L'absence de structures d'apprentissage adéquates contraint de nombreux jeunes Tchadiens à l'autodidaxie. Dieudonné, un jeune homme débrouillard, l'illustre : « C'est à travers les activités de chantier que j'ai appris le métier de la plomberie. » D'autres, comme Blaise, sont devenus menuisiers par la seule force de l'instinct et de l'observation.
Si ces parcours soulignent l'ingéniosité de la jeunesse, ils mettent surtout en lumière un vide structurel béant. La formation informelle, bien que louable, est souvent incomplète, non certifiante et limite fortement les perspectives d'évolution professionnelle, notamment l'accès au financement ou aux grands marchés publics.
Un horizon unique et dangereux : la fonction publique
Le modèle actuel, qui tend à placer la fonction publique comme unique horizon de réussite, est un piège pour l'avenir de la jeunesse. Comme le déplore Madame Tokary Virginie, enseignante, « la jeunesse est même perdue, puisque le seul espoir, c'est la fonction publique. »
Cette concentration des rares opportunités et des centres de formation existants dans la capitale génère un exode rural massif. Ce mouvement conduit à la saturation de N'Djaména, aggravant le désordre social : « Aujourd'hui, c'est la capitale N'Djamena qui absorbe les jeunes ; chacun rêve de trouver son compte. Ce qui fait que le désordre s'est installé, conduisant aux cas de banditisme accru », a-t-elle déploré.
L'avenir d'un pays ne peut plus se résumer à la seule réussite scolaire classique. Il est impératif que le gouvernement tchadien reconnaisse et investisse massivement dans les filières professionnelles.

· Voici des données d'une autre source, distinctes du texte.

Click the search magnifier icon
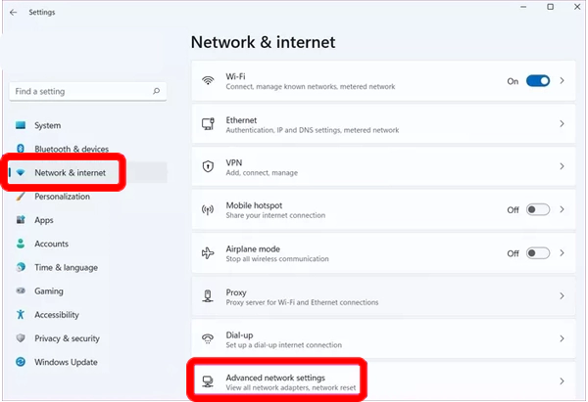 point(157,91)
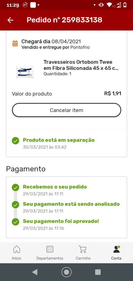Tap the green check beside Produto está em separação
Image resolution: width=133 pixels, height=281 pixels.
[16, 141]
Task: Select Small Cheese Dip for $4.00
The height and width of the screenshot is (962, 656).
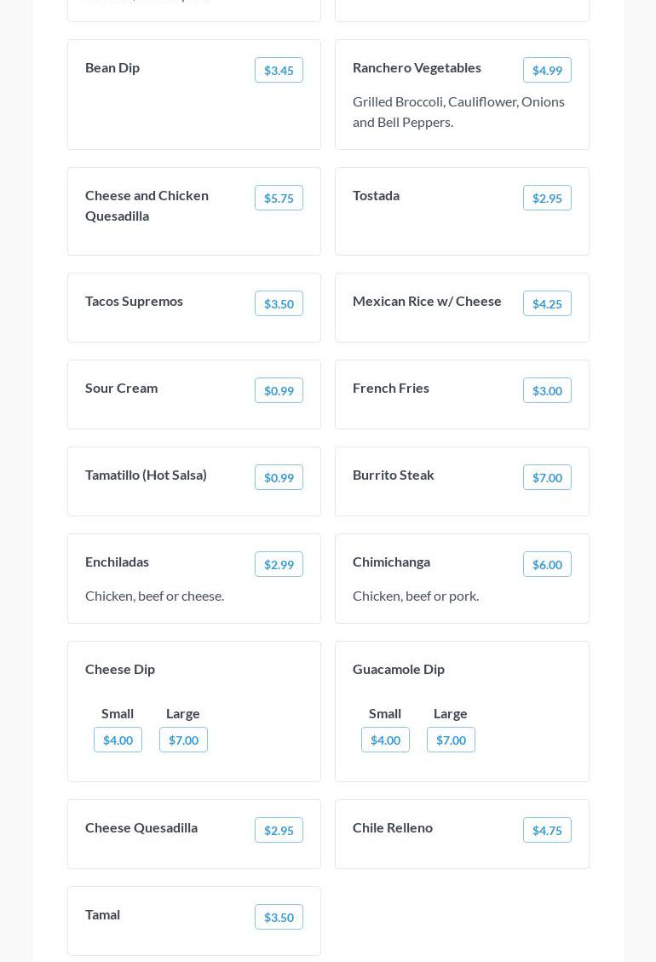Action: (118, 740)
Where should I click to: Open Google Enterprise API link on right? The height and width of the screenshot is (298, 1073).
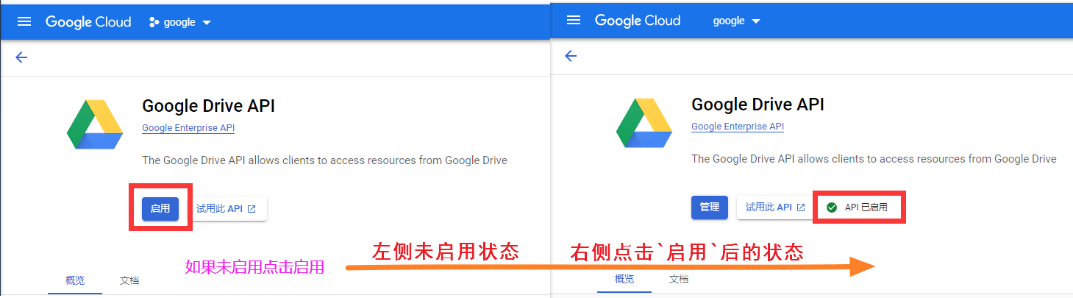click(738, 127)
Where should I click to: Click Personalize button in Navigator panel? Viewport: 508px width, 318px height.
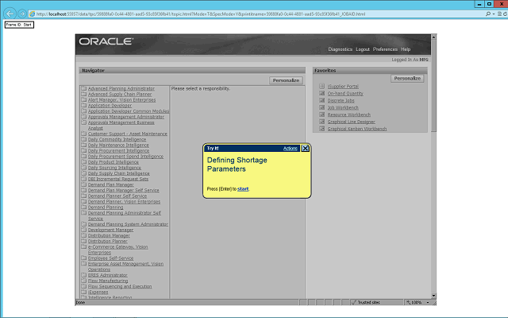(x=286, y=80)
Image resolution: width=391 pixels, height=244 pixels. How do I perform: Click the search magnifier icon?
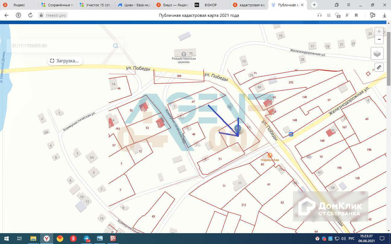tap(116, 46)
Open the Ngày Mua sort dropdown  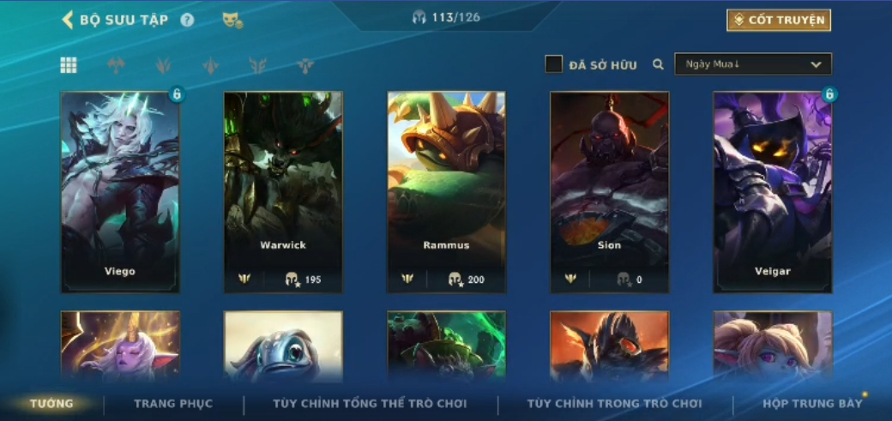(x=753, y=64)
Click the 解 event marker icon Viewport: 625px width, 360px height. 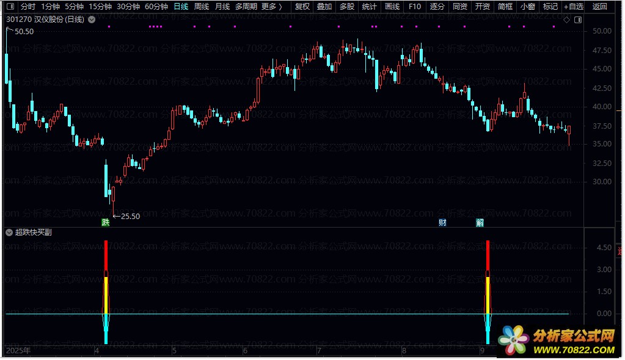480,223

L'impératif d'une politique d'investissement décentralisée
Pour juguler le désordre social et stimuler l'économie, l'État doit agir sur plusieurs fronts :
- Multiplier et décentraliser les CFP : Les centres doivent être répartis sur tout le territoire, y compris dans les villes secondaires et les campagnes. Cela permettrait de désengorger N'Djaména, de retenir les talents dans leurs régions d'origine et de participer activement au développement local.
- Valoriser les métiers manuels : Une campagne nationale s'impose pour changer la perception des métiers de l'artisanat et du BTP, souvent dévalorisés, et les présenter comme un vecteur de richesse, d'autonomie et de développement économique.
- Encourager les Partenariats Public-Privé (PPP) : Il est essentiel de mobiliser le secteur privé et les maîtres-artisans pour développer des programmes de formation en alternance qui garantissent une adéquation parfaite entre les compétences enseignées et les besoins réels du marché du travail.
En multipliant les formations dédiées aux petits métiers, l'État ne ferait pas qu'offrir une compétence ; il redonnerait de l'espoir à une jeunesse désespérée, lui permettant de devenir actrice de son propre développement et de celui de sa nation. C'est un investissement nécessaire pour la stabilité future du Tchad.